:: SOURCE MATERIAL ::

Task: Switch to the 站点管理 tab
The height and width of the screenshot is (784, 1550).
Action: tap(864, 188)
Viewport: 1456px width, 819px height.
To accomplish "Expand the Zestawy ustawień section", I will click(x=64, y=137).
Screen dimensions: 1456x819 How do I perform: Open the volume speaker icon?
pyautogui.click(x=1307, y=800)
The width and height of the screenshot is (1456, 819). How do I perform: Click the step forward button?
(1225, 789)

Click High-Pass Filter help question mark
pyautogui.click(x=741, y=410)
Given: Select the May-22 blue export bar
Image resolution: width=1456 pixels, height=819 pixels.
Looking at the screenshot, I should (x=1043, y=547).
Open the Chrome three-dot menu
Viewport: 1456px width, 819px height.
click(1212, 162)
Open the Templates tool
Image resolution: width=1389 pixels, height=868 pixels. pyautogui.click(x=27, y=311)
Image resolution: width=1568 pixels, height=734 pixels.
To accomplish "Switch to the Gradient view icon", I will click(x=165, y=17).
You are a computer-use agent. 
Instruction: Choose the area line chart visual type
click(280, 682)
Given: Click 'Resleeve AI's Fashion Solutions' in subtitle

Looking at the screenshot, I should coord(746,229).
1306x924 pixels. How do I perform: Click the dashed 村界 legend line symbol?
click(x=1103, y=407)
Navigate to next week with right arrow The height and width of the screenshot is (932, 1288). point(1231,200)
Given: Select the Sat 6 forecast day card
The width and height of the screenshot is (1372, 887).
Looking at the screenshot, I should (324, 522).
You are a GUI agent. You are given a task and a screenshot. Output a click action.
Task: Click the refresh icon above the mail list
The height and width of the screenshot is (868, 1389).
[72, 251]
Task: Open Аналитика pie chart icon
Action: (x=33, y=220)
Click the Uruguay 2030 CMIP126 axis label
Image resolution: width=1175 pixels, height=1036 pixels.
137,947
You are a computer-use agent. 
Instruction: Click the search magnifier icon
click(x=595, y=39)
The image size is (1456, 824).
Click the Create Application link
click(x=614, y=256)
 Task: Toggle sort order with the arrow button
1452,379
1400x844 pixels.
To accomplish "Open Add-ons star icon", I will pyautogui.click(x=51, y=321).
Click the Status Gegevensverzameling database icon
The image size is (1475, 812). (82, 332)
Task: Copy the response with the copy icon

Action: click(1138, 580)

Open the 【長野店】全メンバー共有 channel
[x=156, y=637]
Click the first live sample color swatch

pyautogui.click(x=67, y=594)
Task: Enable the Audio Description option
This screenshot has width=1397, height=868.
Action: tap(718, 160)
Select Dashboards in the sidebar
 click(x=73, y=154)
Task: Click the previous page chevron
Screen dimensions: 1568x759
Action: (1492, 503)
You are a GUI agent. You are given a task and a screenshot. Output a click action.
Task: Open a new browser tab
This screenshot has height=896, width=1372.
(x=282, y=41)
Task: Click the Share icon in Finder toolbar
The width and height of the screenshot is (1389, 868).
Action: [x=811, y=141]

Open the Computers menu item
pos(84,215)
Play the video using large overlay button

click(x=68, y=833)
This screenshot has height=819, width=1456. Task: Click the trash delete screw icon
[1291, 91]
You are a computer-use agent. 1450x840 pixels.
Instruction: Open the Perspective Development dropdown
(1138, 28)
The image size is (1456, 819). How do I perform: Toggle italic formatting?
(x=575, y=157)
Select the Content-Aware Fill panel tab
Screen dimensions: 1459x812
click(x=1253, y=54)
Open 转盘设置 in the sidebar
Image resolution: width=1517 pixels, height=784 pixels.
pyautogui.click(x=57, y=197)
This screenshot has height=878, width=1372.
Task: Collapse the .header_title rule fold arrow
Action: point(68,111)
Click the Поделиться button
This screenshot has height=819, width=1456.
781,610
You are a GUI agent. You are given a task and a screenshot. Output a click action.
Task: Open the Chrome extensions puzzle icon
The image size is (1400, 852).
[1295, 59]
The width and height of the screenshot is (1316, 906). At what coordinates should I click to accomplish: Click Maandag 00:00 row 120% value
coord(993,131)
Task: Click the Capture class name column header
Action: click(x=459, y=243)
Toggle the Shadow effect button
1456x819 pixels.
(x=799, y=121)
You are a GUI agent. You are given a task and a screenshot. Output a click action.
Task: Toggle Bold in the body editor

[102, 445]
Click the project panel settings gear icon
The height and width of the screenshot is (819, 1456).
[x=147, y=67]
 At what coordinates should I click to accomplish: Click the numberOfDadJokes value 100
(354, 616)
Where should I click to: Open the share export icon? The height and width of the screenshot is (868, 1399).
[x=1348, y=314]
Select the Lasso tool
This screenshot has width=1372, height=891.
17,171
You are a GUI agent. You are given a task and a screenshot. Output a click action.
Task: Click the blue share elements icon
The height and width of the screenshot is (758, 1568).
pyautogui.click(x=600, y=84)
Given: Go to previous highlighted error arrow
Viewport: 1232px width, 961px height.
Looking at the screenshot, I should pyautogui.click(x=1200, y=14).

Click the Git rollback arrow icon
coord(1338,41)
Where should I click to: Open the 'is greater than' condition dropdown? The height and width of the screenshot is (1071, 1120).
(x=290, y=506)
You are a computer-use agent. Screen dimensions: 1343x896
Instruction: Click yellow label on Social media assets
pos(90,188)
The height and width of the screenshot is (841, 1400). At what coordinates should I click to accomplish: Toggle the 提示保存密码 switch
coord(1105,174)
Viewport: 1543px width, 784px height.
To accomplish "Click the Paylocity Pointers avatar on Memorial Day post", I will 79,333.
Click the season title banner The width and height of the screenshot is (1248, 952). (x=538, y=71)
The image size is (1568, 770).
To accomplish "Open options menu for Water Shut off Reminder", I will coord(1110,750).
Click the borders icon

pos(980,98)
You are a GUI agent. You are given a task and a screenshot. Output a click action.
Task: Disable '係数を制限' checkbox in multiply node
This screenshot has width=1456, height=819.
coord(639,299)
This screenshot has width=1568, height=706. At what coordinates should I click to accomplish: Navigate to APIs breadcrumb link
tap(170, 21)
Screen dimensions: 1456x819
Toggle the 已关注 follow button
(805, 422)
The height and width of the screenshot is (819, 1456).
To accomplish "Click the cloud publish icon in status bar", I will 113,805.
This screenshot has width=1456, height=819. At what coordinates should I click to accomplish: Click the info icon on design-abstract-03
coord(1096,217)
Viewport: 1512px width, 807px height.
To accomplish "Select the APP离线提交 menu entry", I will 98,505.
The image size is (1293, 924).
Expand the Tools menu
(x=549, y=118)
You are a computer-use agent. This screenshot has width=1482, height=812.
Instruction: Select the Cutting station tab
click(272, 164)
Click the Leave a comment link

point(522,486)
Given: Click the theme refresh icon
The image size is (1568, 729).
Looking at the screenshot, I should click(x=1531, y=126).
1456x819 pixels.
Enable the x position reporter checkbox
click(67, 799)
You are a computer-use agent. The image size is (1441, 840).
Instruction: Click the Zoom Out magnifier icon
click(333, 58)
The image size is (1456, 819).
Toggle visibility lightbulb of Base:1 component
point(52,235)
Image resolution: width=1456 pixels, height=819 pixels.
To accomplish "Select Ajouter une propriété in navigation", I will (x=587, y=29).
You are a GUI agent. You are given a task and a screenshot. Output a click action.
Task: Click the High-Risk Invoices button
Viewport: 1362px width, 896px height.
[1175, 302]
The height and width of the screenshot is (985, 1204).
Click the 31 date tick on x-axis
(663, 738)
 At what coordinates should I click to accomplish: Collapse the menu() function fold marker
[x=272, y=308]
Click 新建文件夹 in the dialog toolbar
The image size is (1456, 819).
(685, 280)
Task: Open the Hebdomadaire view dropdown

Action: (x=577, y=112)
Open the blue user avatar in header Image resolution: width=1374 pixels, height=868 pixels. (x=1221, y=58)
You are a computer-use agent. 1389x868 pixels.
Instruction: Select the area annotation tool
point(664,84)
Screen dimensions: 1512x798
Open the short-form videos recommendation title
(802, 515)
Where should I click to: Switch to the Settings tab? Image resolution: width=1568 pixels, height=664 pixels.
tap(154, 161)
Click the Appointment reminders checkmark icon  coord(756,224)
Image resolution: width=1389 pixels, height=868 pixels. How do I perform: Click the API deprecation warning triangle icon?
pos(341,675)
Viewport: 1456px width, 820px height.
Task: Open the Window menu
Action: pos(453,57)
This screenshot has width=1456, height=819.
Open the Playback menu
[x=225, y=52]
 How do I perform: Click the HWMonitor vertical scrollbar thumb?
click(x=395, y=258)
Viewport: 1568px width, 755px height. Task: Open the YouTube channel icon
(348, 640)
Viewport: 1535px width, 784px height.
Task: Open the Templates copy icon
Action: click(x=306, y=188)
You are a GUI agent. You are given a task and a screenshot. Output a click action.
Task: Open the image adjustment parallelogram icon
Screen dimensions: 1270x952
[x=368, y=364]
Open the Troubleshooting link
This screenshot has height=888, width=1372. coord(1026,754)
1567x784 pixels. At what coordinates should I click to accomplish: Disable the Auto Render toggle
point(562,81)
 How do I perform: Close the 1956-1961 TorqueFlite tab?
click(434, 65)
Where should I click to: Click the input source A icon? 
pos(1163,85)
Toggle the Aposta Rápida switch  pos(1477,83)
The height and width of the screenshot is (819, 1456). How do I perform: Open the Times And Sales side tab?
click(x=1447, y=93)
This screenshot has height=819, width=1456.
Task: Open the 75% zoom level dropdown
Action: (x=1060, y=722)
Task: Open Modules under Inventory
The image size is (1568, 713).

:::

_WHAT THE EXERCISE ASKS_. Repeat exactly the lines above from the line that contains "Toggle the Aposta" through the end. Include both of these ends; leave out everything else.

_TASK ANSWER_.
Toggle the Aposta Rápida switch  pos(1477,83)
The height and width of the screenshot is (819, 1456). How do I perform: Open the Times And Sales side tab?
click(x=1447, y=93)
This screenshot has height=819, width=1456.
Task: Open the 75% zoom level dropdown
Action: (x=1060, y=722)
Task: Open Modules under Inventory
The image size is (1568, 713).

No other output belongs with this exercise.